▸ Input data

------------------------------------------------

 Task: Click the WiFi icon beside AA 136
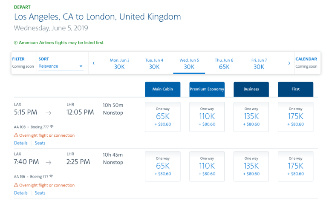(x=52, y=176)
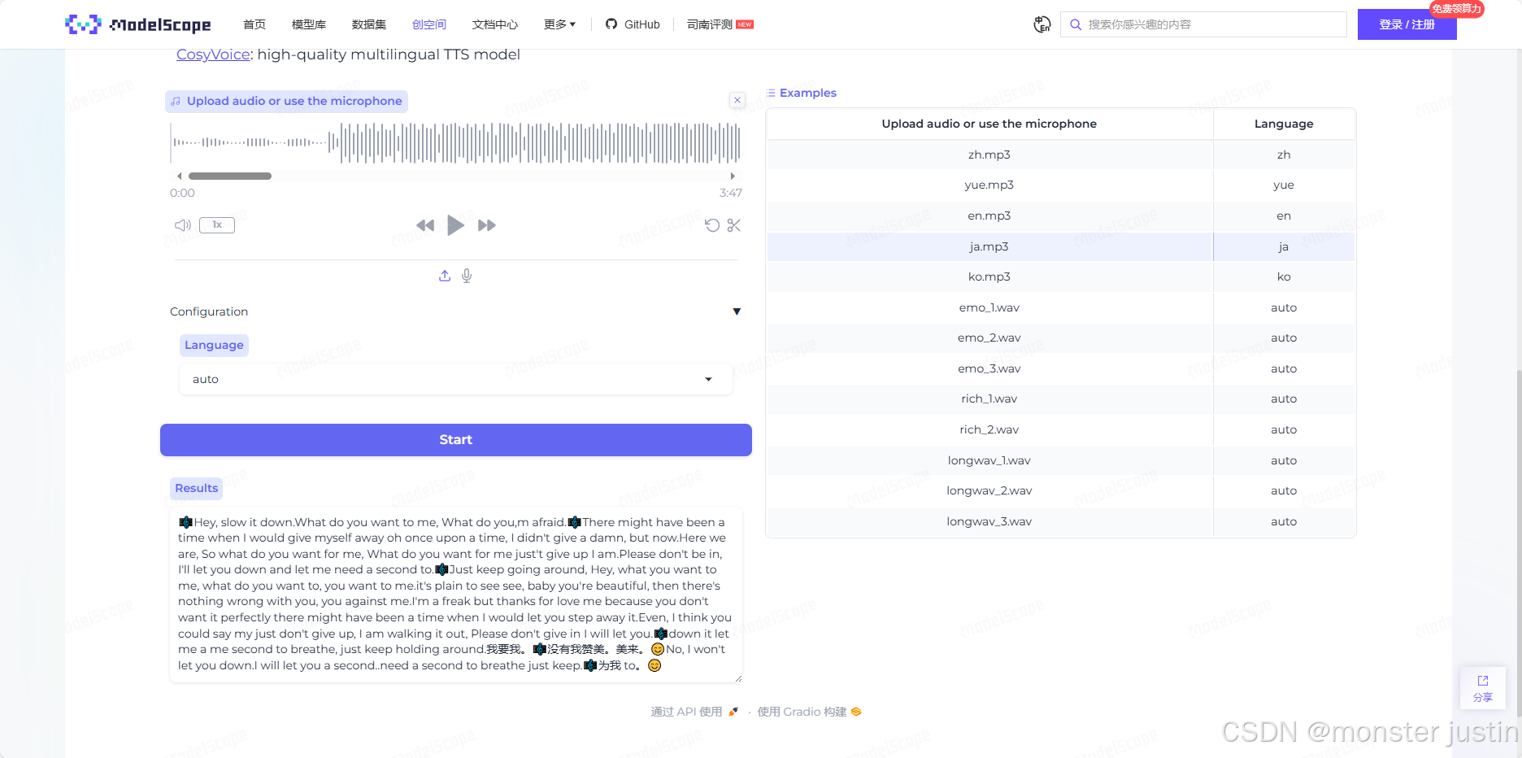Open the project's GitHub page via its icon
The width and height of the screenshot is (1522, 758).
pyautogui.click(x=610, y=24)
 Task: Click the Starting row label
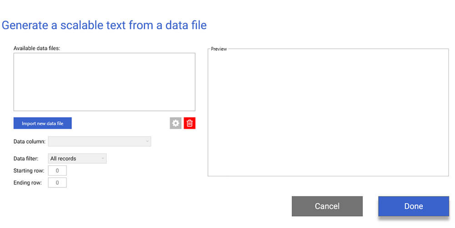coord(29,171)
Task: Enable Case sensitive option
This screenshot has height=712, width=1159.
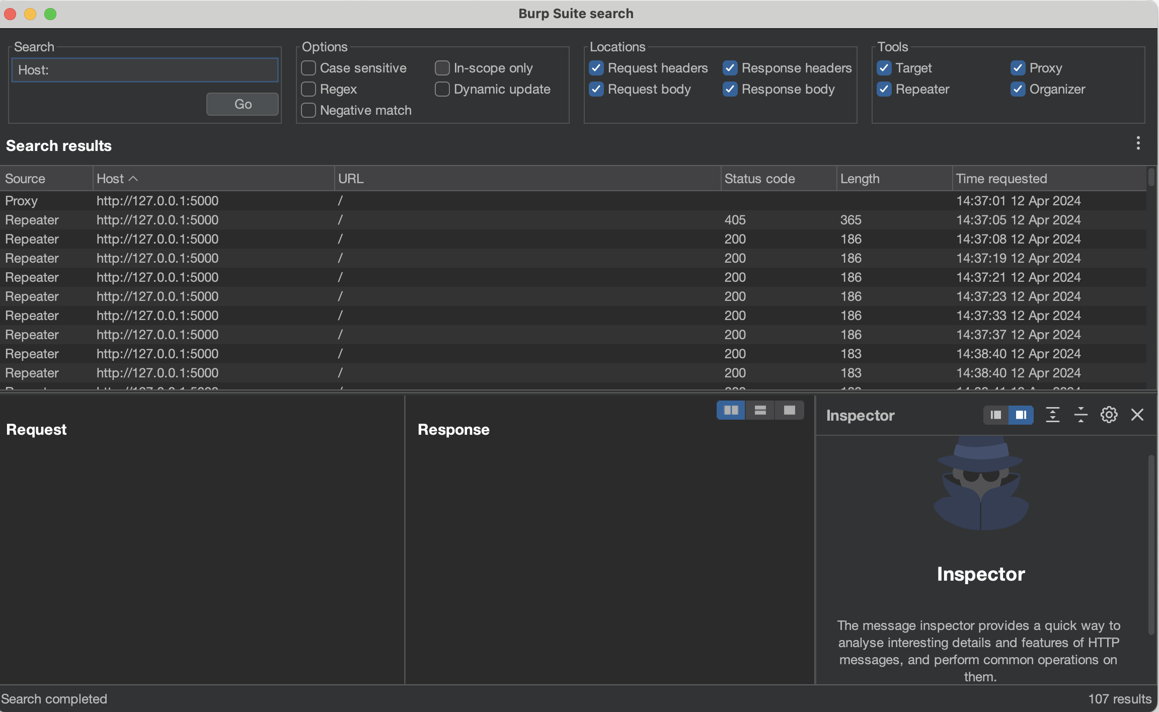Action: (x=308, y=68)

------------------------------------------------

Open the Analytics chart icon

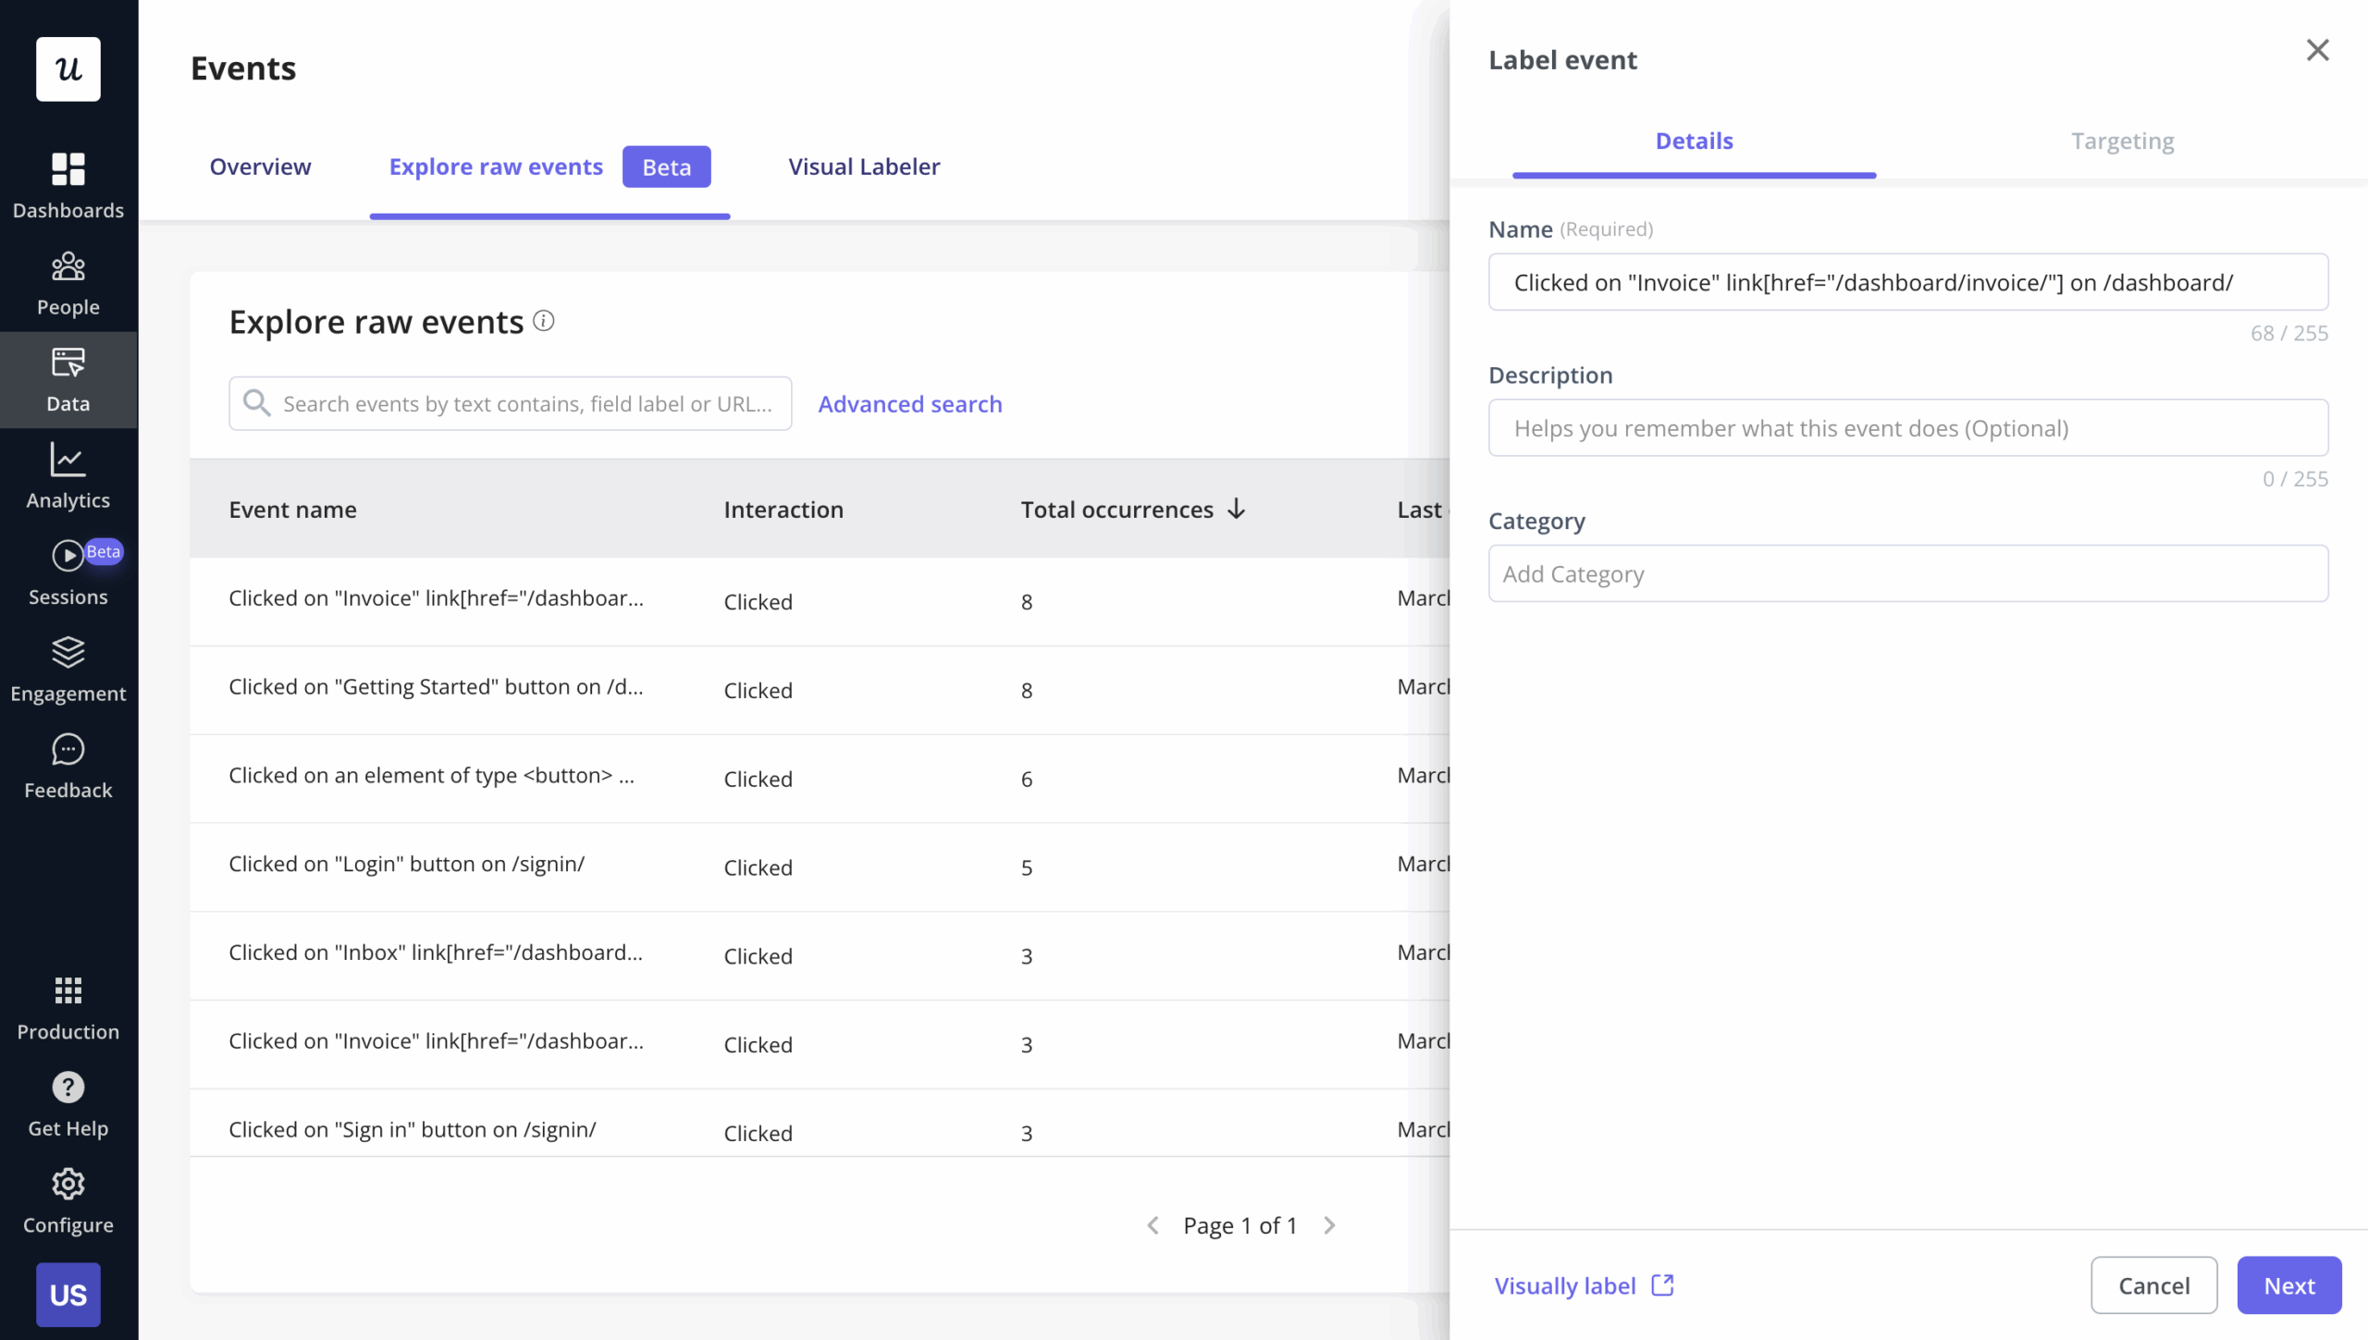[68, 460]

------------------------------------------------

▸ Objective
Rewrite the listing above, starting at the line containing "Task: Enable Case sensitive option" and stopping after the line containing "Action: (x=308, y=68)", with "option" changed to "setting" and everything else kept the same. Omit the pictures.

▸ Finished answer
Task: Enable Case sensitive setting
This screenshot has height=712, width=1159.
Action: (x=308, y=68)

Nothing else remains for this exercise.